- _EXERCISE BRIEF_: Run through the records and, wherever a line holds the word "screenshot", return that line.

- _INPUT_:
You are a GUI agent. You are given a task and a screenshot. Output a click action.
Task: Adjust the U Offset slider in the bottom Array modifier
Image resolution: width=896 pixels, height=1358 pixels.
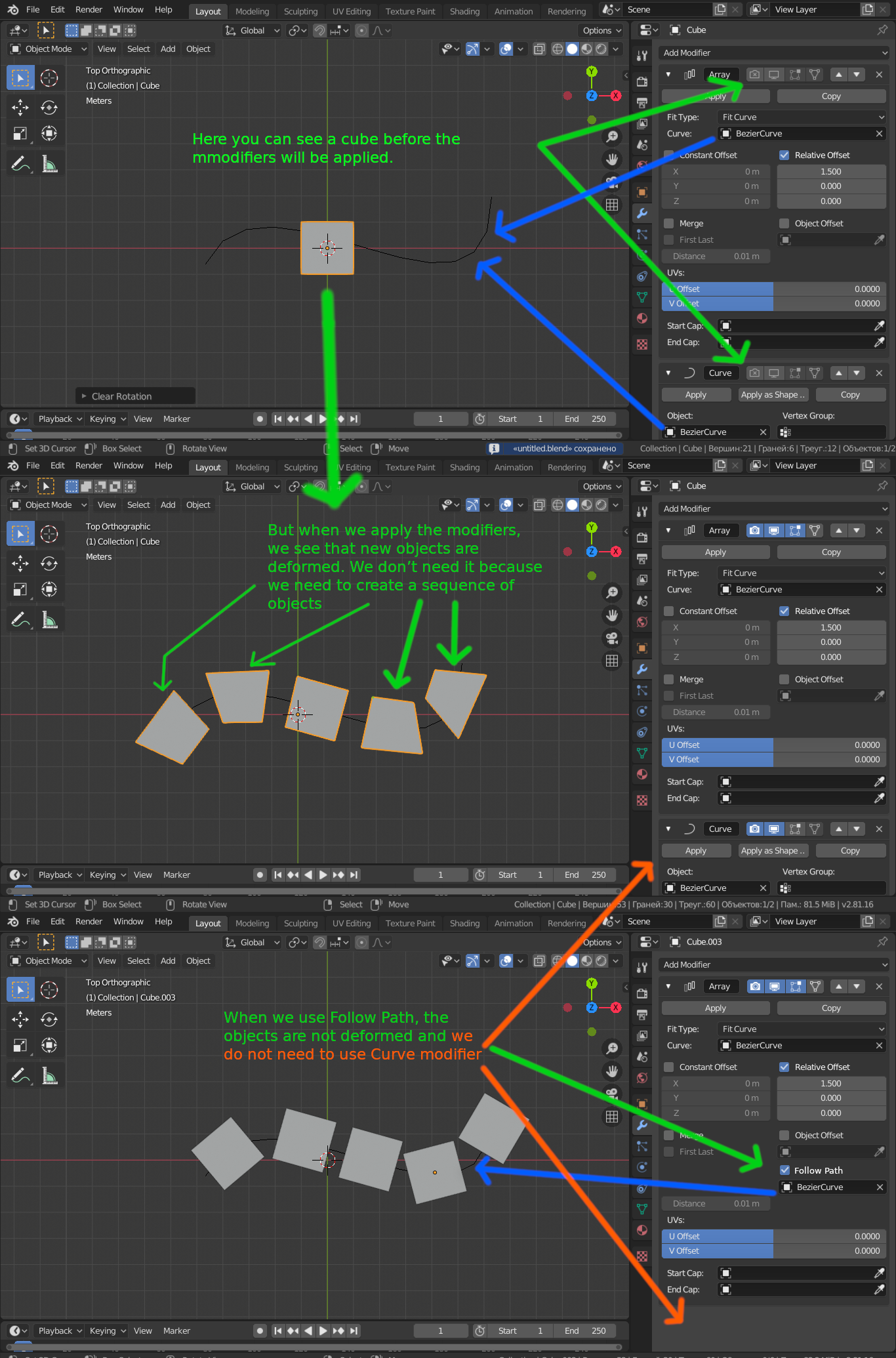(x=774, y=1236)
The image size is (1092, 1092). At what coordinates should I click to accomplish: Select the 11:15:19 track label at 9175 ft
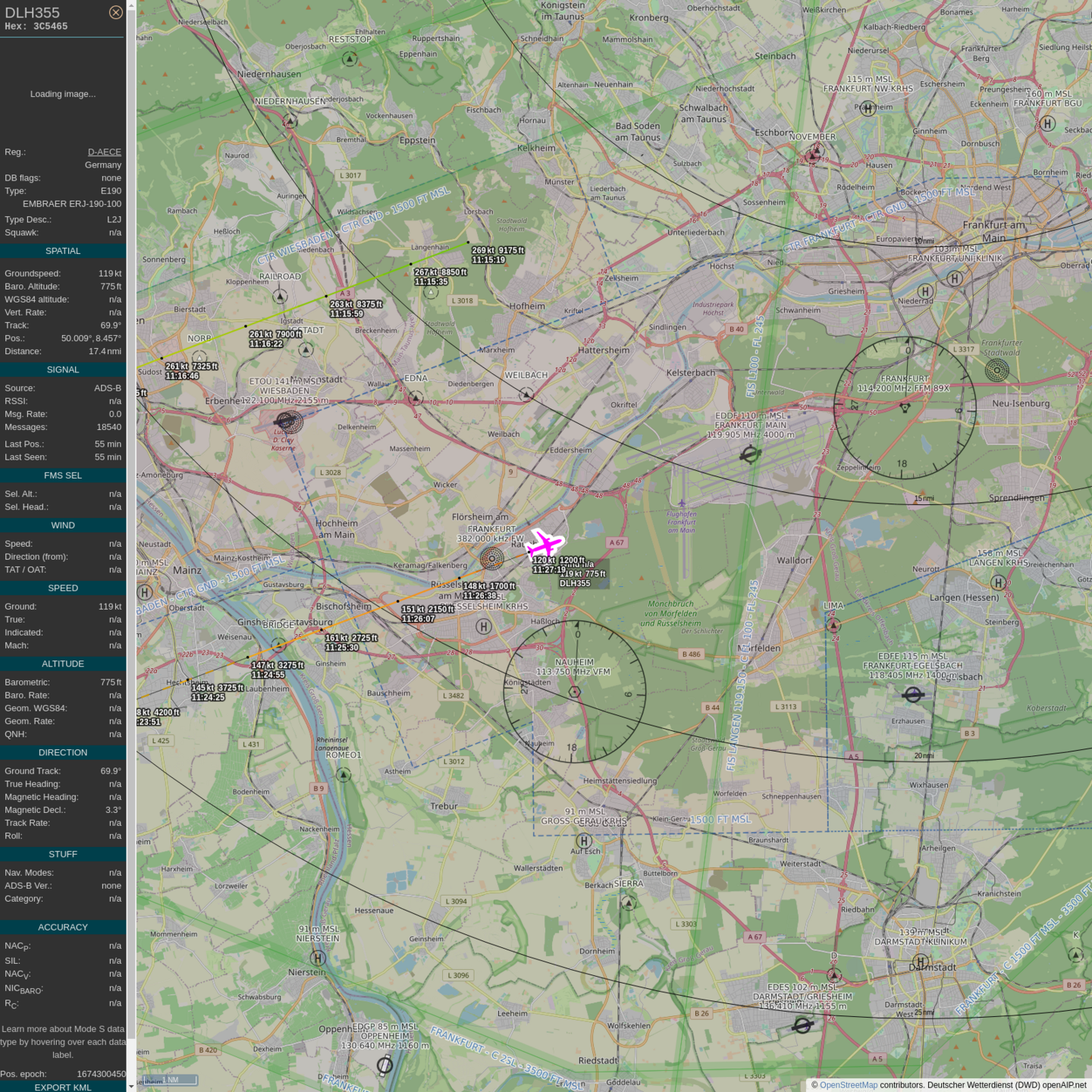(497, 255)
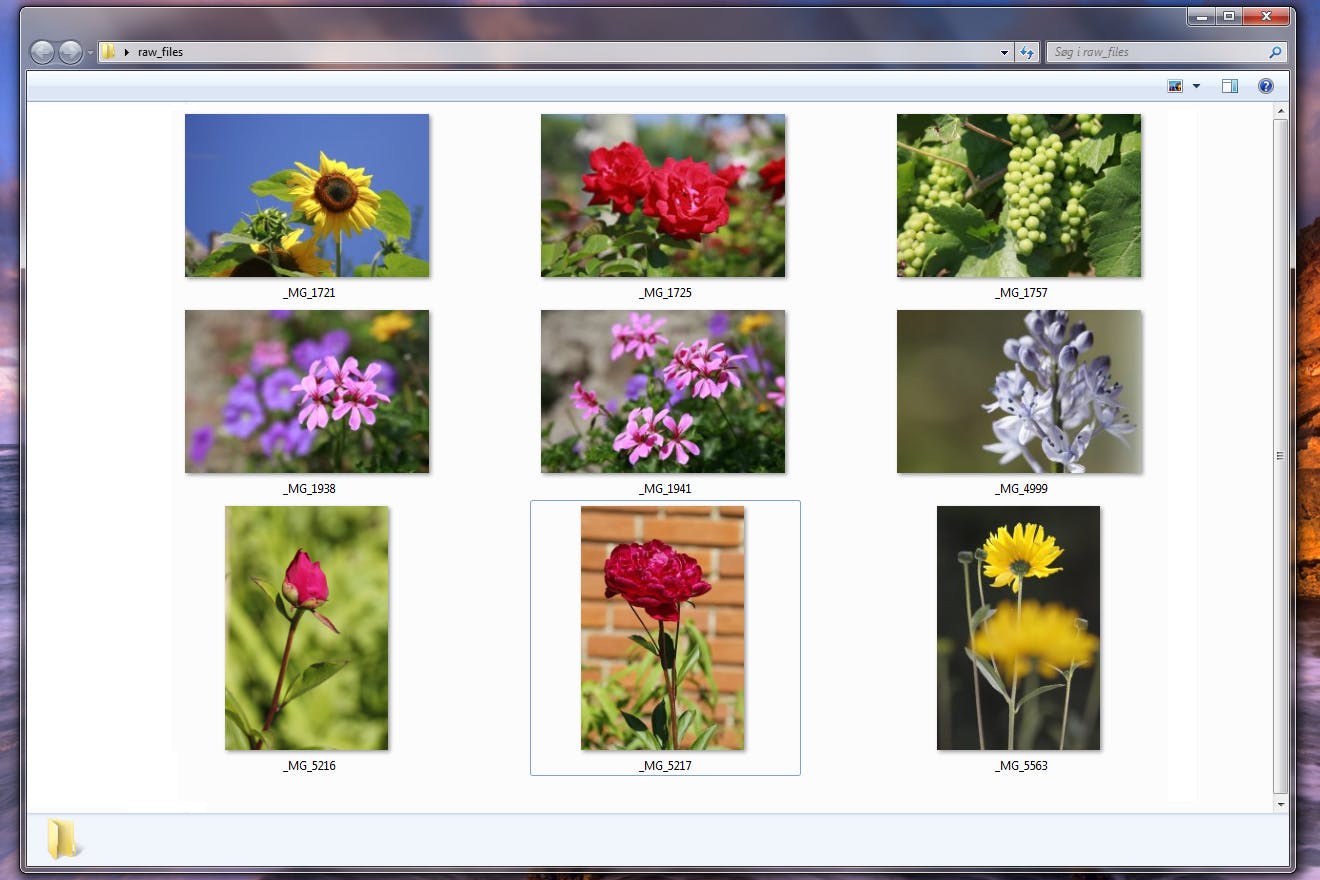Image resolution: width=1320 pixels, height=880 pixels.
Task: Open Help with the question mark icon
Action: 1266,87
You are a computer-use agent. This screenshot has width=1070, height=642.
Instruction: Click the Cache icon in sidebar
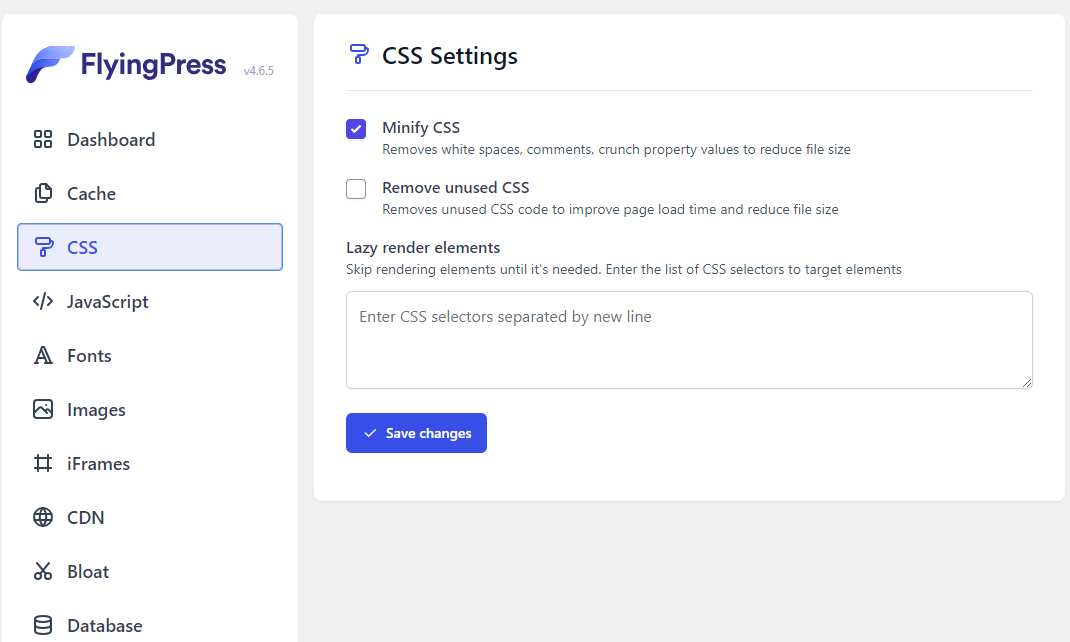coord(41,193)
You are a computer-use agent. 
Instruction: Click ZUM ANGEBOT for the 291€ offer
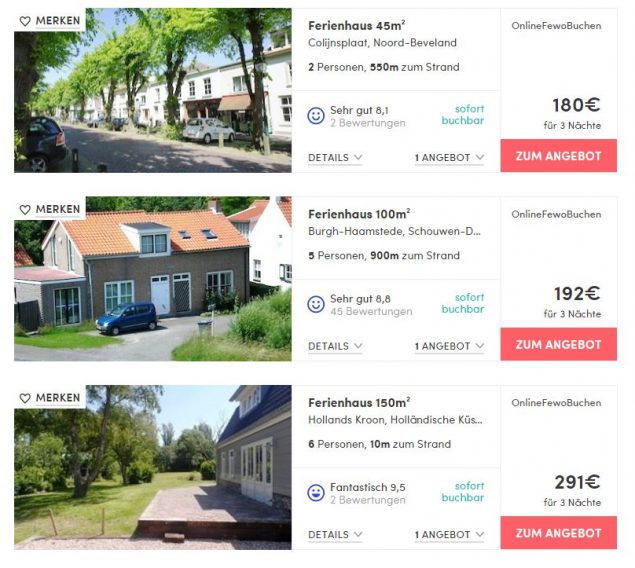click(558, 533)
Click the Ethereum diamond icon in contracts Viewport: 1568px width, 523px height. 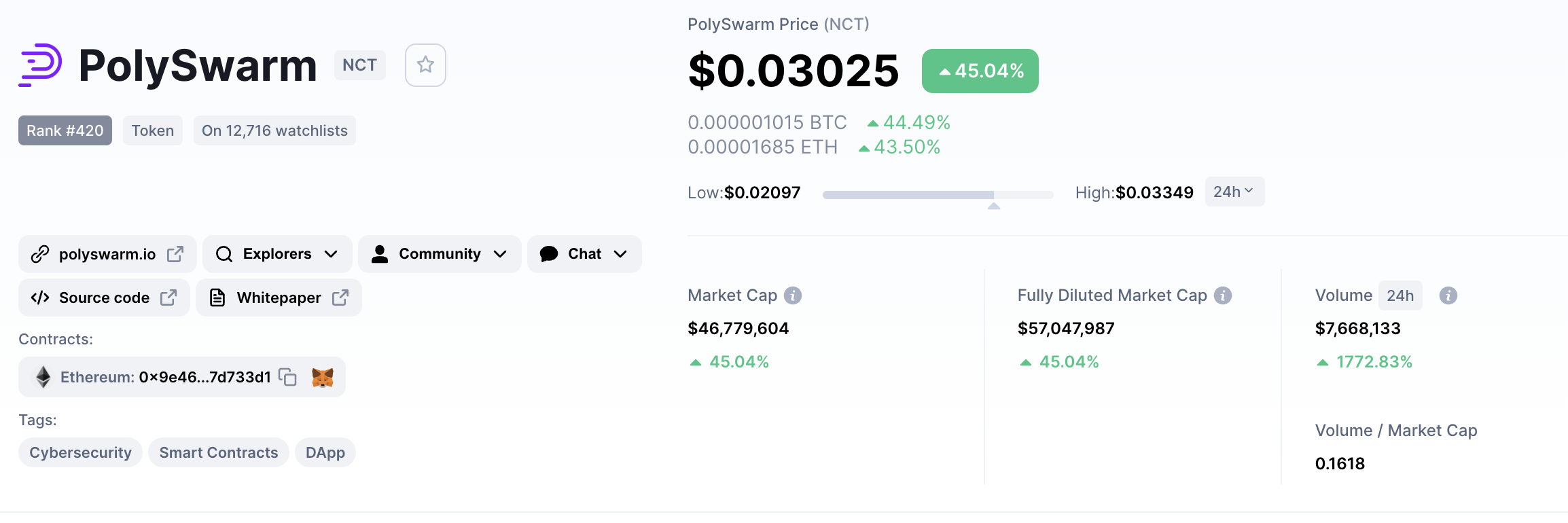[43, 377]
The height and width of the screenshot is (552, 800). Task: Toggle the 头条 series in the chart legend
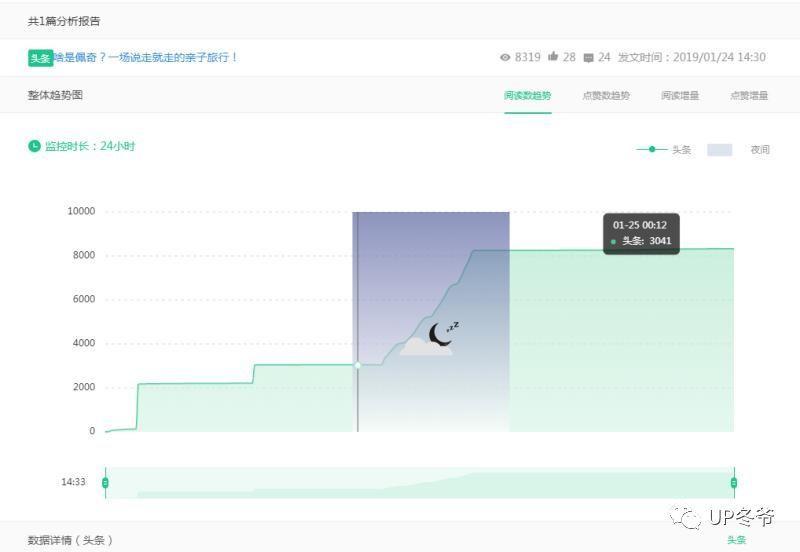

- _WRITTEN RESPONSE_:
You are a GUI agent. You are given a task and a screenshot. Output a click action.
You are a computer-use agent. This screenshot has width=1070, height=642.
The height and width of the screenshot is (552, 800). Task: Toggle the 头条 series in the chart legend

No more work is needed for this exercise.